ИНТЕРЕСЫ «РАЗЪЯТОЙ ЕВРОПЫ»{22} (1742–1744)
Не успела Россия избавиться от диктатуры проавстрийских министров, как на их место вознамерились встать французы[12]. Добродушная и миролюбивая Елизавета желала скорейшего прекращения войны со шведами. Она настаивала на соблюдении условий Ништадтского мира (1721), но отказывалась уступить южную Финляндию, ибо полагала, что без нее «невозможно будет обеспечить безопасность Санкт-Петербурга»{23}. Будущее Франции на Балтике полностью зависело от Ла Шетарди, которому было поручено вести переговоры. Министр Людовика XV Амело де Шайу с немалым легкомыслием вверил все дела так называемому специалисту; меж тем маркиза, бывшего, возможно, любовником императрицы и выбиравшего по ее просьбе министров для первого ее правительства, тесные узы связывали не только с Францией, но и с Россией. На предварительном этапе мирных переговоров со Швецией (1742), где Ла Шетарди официально представлял Францию, а неофициально — Россию, это сильно затрудняло ход дела. Ла Шетарди путался в собственных хитростях и никак не мог примирить требования своей «любовницы» с пожеланиями своего же короля{24}. Мардефельд, рассчитывавший извлечь пользу из двусмысленного положения своего собрата, посоветовал Фридриху действовать более гибко и более лицемерно — на словах выражать известную солидарность с позицией Франции, па деле же попытаться уменьшить влияние француза на императрицу. В качестве аргумента посланник привел вечную угрозу: «Если Версальский двор будет деспотически повелевать двором петербургским, для противодействия этому влиянию нам потребуются немалые усилия и значительные денежные суммы»{25}. Вести эту двойную игру с Ла Шетарди, внешне поддерживая француза и путая карты остальным дипломатам, с тем чтобы выиграть время и навредить Франции, предстояло самому прусскому дипломату.
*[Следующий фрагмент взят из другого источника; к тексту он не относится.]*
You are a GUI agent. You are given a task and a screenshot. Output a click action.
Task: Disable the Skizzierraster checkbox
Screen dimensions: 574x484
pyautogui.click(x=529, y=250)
Мардефельд идеально подходил на эту роль: он умел вовремя отступить в тень, «дабы не внушить ни малейшего подозрения» посланнику Людовика XV, но при этом, действуя заодно с английским посланником, ловко расстраивал планы неугомонного маркиза. Впрочем, у его системы имелся один существенный недостаток — ослабляя позиции Ла Шетарди, он способствовал усилению местных политиков, среди которых имелись ярые сторонники Австрии (прежде всего, вице-канцлер Бестужев). Несмотря на дипломатические неудачи Ла Шетарди, власть его над Елизаветой Петровной в 1742 году была велика, как никогда; от него зависела вся политика на севере Европы, а значит, и судьба Пруссии.